Pasó el tiempo, caímos en la rutina y yo seguía molestándola con tonterías, con la locura intensificándose más y más. Para entonces el cariño sólo hacia las cosas peores, era una cadena que acababa en un escusado que nunca había sido lavado. La mierda, con cada aniversario, se ponía más densa. Todas las tardes, nos sentábamos en la sala/cuarto de tortura de nuestra típica cara semi lujosa casa, y durante horas, con sólo los sonidos de la tarde a nuestro alrededor, mientras me bebía vaso tras vaso de licor duro, le descargaba encima mi cochinero interno.
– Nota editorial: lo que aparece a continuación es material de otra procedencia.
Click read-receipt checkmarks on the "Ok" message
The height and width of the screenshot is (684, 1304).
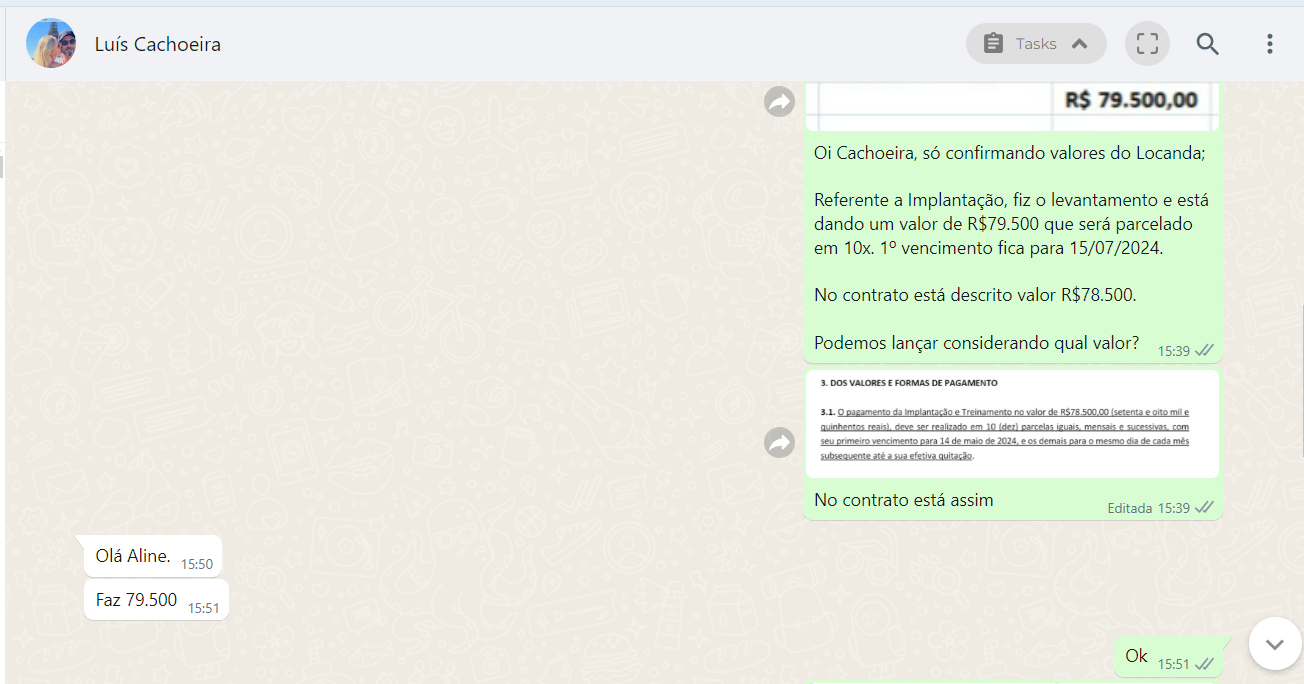pyautogui.click(x=1205, y=664)
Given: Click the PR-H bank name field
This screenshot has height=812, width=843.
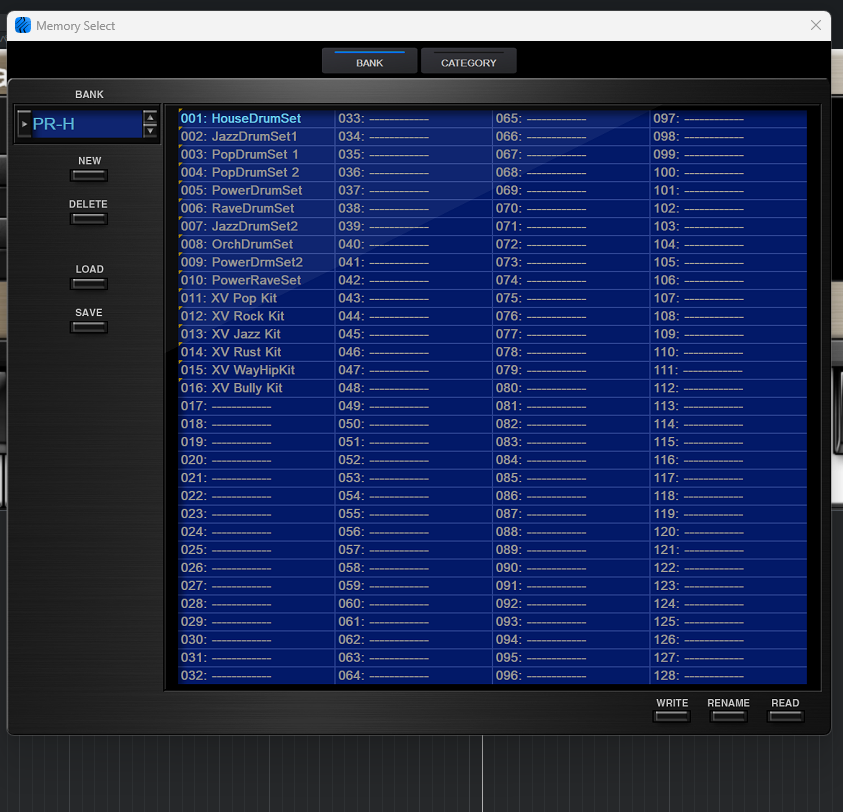Looking at the screenshot, I should (x=85, y=124).
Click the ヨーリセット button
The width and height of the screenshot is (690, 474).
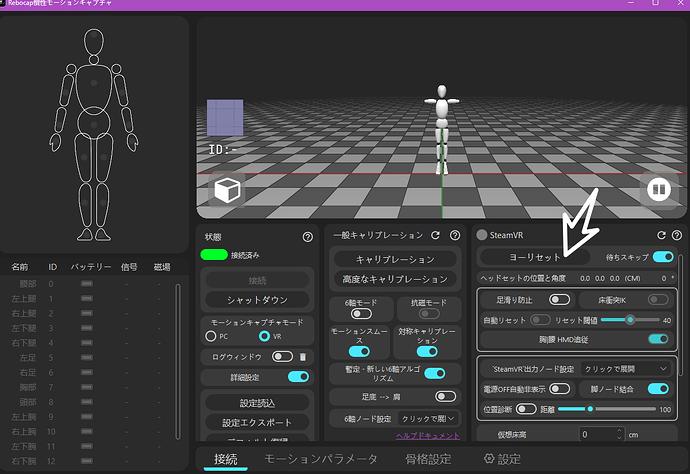[534, 257]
Así todos los días, así durante años y ella lo tomaba, ella, que tenía la inteligencia para reconocer lo que le pasaba, vivía su vida en ese mundo de mierda y yo, un tanto sádico, curioso, indiferente ante su sufrimiento, veía los estragos que mi compañía hacía en su espíritu, veía que se ponía más nerviosa, con tics nuevos apareciendo de vez en cuando y yo no paraba de platicarle nuevas y horribles sospechas sobre la naturaleza de la vida, provocando pesadumbre que yo aguantaba despreocupado chiflando contento porque toda mi vida había sido molestado por constante obsesión morbosa, pero a ella le costaba, ella se preocupaba, tomaba las cosas en serio, se ponía a intentar resolver mis problemas imaginarios y, lo peor de todo, confundía mis discursos pesimistas con sentimiento genuino, decía que me importaba porque le compartía el producto de delirio enfermo e infinito y ella hacia lo que podía, aguantando el martirio emocional, y yo, la verdad, si la tía Juana no nos hubiera puesto en contacto, lo mismo me hubiera dado entregar mis funesto monólogos a un perro o algo. “Blah blah blah” todos los días, así muchos años, hasta que un día, cuando ya no pudo más, se tiró por la ventana. “Vaya, vaya” le dije, viendo por la ventana con el vidrio roto, contemplando a la exmujer ahí tirada, con sentimientos extraños circulando atolondradamente por mi alma, a la muerte.